Real-time microscopic study and modeling of the disruption of bacterial swarming motion
Date of Issue2016
School of Physical and Mathematical Sciences
Collective motion of living organisms is ubiquitous in nature. In biology, certain bacteria such as the Gram-positive Bacillus subtilis can differentiate into swarming cells and move rapidly across the surface of a semisolid media in multicellular rafts or clusters. Experimental studies on the collective motion of bacteria have so far been limited to understanding the swarming dynamics of healthy cells.

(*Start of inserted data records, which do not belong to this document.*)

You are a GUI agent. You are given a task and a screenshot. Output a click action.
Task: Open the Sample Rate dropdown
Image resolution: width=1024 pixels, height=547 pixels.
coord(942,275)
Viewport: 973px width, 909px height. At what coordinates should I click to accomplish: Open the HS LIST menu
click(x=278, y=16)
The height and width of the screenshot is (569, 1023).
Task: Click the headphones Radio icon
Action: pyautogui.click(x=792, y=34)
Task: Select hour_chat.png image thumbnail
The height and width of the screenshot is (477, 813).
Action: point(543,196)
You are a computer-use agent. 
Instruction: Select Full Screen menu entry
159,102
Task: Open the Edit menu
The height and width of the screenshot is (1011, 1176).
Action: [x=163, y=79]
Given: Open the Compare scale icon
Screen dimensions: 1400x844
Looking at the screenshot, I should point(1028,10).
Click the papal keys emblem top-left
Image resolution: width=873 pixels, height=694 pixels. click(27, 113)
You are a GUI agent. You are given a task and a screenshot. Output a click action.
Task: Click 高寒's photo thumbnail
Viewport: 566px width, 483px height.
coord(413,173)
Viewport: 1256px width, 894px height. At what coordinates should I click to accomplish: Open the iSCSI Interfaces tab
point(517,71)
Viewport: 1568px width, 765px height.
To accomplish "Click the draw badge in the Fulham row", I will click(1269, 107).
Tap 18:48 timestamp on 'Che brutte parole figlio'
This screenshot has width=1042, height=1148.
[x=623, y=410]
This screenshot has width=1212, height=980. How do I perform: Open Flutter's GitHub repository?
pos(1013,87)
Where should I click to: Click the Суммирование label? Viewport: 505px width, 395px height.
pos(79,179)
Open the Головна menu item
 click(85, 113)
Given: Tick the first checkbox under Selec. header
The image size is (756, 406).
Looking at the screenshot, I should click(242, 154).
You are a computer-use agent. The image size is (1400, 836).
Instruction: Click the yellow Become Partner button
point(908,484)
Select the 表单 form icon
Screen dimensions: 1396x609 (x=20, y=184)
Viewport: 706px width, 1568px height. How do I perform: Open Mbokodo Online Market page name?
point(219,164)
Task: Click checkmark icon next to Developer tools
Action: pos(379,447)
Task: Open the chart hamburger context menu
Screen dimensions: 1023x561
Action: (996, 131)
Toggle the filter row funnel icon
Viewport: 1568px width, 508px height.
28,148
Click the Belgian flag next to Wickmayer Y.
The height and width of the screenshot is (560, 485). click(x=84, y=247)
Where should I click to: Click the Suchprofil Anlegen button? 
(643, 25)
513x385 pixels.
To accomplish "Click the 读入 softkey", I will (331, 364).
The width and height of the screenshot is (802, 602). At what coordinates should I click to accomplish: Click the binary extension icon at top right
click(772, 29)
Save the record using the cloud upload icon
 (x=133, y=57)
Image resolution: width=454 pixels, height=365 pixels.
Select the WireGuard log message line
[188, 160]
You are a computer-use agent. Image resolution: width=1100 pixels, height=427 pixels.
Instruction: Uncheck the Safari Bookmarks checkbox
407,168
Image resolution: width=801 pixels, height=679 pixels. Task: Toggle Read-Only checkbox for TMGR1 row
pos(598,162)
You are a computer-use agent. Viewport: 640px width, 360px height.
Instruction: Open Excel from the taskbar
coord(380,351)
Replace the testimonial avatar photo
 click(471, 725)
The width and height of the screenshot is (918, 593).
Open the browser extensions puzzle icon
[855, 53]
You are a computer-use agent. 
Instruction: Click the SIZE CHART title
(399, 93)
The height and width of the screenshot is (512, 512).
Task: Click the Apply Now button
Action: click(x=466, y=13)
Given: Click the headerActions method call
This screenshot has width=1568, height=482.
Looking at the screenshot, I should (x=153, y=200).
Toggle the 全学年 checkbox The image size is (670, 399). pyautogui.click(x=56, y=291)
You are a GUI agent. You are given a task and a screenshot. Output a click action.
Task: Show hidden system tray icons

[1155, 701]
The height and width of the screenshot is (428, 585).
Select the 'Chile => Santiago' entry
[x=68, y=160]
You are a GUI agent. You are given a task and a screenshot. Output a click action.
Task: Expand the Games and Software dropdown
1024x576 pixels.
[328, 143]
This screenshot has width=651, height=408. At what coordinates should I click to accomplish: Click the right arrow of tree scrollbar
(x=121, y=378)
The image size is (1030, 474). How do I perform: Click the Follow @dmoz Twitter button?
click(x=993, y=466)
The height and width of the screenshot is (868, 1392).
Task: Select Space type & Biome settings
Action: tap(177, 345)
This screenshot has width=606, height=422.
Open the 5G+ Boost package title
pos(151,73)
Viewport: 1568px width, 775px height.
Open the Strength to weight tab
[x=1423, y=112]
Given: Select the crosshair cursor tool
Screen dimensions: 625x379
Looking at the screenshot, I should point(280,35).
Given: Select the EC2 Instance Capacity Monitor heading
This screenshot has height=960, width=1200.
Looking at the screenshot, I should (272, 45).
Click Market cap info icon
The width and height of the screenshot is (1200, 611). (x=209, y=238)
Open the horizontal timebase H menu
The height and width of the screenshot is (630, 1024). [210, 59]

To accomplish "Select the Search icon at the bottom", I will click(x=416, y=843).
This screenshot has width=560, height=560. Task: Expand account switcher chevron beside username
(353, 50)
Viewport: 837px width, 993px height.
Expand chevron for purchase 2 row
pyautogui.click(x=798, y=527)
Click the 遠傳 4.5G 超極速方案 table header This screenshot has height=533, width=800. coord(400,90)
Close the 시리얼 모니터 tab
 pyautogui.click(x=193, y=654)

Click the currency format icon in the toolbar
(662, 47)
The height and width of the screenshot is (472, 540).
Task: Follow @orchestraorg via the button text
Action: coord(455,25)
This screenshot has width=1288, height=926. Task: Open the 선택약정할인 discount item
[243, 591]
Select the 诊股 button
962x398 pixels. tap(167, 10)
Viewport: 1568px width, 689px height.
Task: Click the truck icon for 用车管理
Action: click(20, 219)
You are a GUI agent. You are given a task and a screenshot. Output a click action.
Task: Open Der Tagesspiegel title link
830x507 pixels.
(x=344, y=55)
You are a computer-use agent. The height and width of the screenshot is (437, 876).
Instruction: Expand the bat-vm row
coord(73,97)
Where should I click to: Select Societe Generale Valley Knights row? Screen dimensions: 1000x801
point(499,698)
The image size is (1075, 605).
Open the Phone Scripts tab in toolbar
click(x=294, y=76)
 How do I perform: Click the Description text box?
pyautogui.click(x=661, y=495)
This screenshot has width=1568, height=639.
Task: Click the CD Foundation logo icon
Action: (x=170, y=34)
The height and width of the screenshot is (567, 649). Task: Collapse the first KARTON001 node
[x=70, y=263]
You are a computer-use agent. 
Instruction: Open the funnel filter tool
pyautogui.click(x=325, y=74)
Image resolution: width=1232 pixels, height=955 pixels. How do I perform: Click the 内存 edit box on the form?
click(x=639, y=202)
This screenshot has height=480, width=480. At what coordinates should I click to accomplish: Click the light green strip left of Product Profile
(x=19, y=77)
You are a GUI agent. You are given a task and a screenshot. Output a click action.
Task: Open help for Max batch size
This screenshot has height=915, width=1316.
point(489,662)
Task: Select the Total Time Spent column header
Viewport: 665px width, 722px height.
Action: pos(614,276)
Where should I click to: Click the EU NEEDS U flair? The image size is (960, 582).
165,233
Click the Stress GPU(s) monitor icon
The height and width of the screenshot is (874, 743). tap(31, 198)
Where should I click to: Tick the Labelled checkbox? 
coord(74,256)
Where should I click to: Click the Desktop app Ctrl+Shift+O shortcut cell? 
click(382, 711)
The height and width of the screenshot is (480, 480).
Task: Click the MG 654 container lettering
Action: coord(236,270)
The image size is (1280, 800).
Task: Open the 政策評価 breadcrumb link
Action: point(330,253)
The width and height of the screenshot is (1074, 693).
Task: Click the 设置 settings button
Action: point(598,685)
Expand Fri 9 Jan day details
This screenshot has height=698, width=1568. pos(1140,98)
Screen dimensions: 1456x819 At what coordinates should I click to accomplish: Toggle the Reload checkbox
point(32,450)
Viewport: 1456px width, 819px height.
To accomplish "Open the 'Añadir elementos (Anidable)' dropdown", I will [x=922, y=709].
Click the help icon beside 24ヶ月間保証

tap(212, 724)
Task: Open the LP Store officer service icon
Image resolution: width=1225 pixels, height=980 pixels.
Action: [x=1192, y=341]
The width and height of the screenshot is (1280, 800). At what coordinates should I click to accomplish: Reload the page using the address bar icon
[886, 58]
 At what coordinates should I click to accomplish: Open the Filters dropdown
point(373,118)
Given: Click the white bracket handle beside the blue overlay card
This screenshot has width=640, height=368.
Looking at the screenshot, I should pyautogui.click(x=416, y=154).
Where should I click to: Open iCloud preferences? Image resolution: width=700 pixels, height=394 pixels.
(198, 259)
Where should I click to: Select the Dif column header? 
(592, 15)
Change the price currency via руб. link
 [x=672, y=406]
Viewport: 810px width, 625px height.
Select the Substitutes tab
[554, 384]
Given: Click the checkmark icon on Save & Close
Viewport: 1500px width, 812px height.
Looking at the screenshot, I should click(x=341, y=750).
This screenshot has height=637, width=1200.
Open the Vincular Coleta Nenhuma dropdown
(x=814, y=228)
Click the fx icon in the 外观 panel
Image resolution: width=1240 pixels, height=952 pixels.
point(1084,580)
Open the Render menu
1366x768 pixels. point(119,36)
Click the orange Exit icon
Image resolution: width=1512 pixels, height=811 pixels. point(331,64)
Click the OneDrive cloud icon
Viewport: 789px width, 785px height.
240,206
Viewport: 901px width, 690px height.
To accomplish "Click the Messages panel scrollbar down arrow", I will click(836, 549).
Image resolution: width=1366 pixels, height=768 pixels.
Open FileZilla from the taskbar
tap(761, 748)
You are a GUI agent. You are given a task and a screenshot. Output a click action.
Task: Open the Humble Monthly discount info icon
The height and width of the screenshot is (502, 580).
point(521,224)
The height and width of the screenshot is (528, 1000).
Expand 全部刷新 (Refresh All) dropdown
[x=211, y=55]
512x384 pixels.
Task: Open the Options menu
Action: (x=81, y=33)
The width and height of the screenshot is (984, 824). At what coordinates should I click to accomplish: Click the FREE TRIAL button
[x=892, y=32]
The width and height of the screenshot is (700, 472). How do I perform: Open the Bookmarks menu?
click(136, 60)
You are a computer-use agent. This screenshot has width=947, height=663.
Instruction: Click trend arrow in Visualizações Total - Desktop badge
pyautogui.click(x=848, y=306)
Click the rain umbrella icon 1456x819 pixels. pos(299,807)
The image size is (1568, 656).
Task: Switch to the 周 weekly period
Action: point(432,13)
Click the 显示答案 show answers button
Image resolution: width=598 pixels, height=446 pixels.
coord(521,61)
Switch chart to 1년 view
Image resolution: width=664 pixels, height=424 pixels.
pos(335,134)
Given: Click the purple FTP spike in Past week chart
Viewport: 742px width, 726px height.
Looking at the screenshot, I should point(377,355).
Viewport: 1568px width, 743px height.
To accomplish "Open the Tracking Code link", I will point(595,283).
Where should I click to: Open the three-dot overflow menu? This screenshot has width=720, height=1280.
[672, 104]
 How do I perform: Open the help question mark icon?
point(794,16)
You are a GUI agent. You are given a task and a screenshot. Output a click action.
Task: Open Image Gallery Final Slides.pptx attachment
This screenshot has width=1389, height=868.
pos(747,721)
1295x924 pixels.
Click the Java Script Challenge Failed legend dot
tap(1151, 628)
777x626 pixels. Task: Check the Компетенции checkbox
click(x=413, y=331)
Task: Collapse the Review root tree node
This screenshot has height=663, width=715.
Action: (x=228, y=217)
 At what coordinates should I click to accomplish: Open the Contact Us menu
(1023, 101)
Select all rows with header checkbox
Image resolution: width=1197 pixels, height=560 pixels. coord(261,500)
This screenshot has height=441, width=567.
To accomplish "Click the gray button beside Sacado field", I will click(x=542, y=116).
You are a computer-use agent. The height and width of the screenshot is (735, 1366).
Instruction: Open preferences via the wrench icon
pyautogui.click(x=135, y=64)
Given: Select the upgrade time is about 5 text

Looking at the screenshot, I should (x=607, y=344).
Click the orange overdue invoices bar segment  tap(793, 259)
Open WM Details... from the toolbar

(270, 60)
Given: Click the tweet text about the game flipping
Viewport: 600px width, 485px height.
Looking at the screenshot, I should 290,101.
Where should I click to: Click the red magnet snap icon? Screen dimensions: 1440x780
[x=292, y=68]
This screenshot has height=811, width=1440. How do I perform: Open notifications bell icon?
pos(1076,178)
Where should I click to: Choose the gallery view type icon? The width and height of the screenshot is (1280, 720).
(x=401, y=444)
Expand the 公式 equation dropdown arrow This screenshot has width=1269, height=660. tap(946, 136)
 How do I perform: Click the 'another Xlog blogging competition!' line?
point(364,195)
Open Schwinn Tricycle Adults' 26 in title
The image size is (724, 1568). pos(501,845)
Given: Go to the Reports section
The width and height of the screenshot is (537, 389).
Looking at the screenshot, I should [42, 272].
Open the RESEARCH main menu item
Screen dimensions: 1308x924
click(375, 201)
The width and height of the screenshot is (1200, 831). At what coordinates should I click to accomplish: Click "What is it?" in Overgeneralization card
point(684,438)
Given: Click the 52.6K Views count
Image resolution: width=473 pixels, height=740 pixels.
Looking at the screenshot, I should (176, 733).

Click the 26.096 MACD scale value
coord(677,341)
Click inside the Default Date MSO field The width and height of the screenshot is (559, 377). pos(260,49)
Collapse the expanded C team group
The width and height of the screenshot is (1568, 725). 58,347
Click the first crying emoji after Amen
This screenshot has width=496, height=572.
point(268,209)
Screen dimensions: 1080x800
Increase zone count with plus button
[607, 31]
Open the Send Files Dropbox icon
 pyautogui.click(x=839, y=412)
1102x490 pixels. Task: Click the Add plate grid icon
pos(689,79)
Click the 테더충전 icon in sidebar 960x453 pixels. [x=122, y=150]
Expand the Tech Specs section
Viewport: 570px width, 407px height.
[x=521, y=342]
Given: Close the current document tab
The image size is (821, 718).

In this work the motion dynamics of disrupted swarming bacteria is studied and modeled: i) The collective motion of Bacillus subtilis in the presence of a photosensitizer is disrupted by reactive oxygen species when exposed to light of sufficient dosages and is partially recovered when light irradiation is suspended. The transition from a highly collective to a more random motion is modeled using an improved self-propelled model with alignment rule. ii) Monolayer of swarming Bacillus subtilis on semi-solid agar display elevated resistance against antibiotics. The drug resistance is impeded when the collective motion of bacteria is judiciously disrupted using non-toxic polystyrene (PS) colloidal particles immobilized on the agar surface. The colloidal particles block and hinder the motion of the cells, causing cohesive rafts of bacteria to lose their collectivity and speed. The negative correlation between the degree of collectivity and PS particle density is examined using an improved self-propelled model that takes in to account inter-particle alignment and hard-core repulsion.